In the 1880s however the discovery of vast gold reserves in Transvaal brought large numbers of foreign settlers, largely British, across the border, and an attempted coup at the instigation of Cecil Rhodes in 1895. Military escalation followed, negotiations failed and the two Boer republics, convinced that the British intended annexation, declared war in the Cape Colony in October 1899.
The immediate result was the siege of British troops in Ladysmith, Mafeking and Kimberley, while field forces attempting to come to their relief were defeated in several open battles by Boer contingents. Kimberley, the first town to be relieved, could open its gates only in mid-February; Mafeking, famously, had to hold out until May.
Imperial forces sent to relieve Kimberley reached Belmont on 23 November 1899 and found that the Boers had set up defensive positions across their path. Heavy Imperial superiority in numbers meant that a full frontal advance was effective despite the casualties this tactic invited, and the Boers fell back to Graspan, which the Imperial troops also forced them out of. The Boers fell back to the Modder River and there massed a resistance in force. Here, although outnumbering the British and defending their positions against all infantry assault, the Boers were unable to withstand the heavy Imperial artillery fire and again had to withdraw, albeit with casualties far slighter than the Imperial ones (75 to their 450). The Imperial advance continued in this unbalanced way, including a bitter close engagement at Driefontein on 10 March 1900, whose site has only recently been reinvestigated.
Ladysmith was finally relieved on 15 February, by which time a fuller Imperial offensive was driving the Boers back. Their resistance in the field was more or less quelled by May 1900, at the end of the which month the mining town of Johannesburg fell to Imperial attack, but a final set-piece battle was fought at Bergendal (also known as the Battle of Belfast, after the larger town nearby) in which the Boer forces under Louis Botha, outnumbered four to one, were unable to hold off the Imperial troops and finally withdrew from organised fighting. They maintained a bitter and obdurate guerilla campaign in several areas of the two Republics until mid-1902, when a surrender was finally agreed.

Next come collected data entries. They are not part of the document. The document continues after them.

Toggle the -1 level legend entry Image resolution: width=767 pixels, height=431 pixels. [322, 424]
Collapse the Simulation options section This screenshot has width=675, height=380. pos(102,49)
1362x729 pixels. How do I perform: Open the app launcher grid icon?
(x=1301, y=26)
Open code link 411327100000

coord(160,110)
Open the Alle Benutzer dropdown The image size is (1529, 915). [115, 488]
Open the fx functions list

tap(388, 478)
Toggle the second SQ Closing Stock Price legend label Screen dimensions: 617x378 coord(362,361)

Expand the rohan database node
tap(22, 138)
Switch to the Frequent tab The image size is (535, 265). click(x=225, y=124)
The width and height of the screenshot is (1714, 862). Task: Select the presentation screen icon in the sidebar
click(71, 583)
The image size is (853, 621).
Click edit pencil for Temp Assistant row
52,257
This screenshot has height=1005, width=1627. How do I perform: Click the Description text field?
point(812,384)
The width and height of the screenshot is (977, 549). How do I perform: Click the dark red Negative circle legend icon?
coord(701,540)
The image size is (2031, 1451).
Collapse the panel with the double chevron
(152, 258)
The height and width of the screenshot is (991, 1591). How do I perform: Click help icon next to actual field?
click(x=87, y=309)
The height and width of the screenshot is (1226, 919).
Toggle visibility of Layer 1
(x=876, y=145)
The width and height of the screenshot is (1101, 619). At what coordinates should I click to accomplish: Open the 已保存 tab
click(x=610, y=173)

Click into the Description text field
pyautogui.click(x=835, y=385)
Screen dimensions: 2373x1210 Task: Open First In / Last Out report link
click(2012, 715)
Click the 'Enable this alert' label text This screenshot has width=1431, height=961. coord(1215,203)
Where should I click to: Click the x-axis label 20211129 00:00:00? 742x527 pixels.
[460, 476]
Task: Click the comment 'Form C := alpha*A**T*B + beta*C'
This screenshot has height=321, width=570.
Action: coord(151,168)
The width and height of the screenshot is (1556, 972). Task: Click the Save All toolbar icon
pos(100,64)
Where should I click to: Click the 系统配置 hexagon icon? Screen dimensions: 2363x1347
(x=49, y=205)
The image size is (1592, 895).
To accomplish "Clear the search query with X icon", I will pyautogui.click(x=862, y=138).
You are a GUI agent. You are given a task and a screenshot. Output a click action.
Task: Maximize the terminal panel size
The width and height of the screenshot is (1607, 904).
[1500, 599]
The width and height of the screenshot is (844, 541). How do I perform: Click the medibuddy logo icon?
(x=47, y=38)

This medal was awarded to Private A. McDowell of the Coldstream Guards. The Guards were heavily involved in the Boer War at all stages of the fighting, and McDowell's battle honours, all along the slow advance to Ladysmith and then beyond in a succession of difficult engagements, reflect this clearly. The earliest issues of the medal indicate that the War was not expected to last as long as it did, as they bear the dates 1899-1900 in the reverse field. Very few were issued in this state, but a large number of the first issues show signs of the dates' erasure, often as in this case insufficiently thorough. Lester Watson purchased the medal at some point before 1928.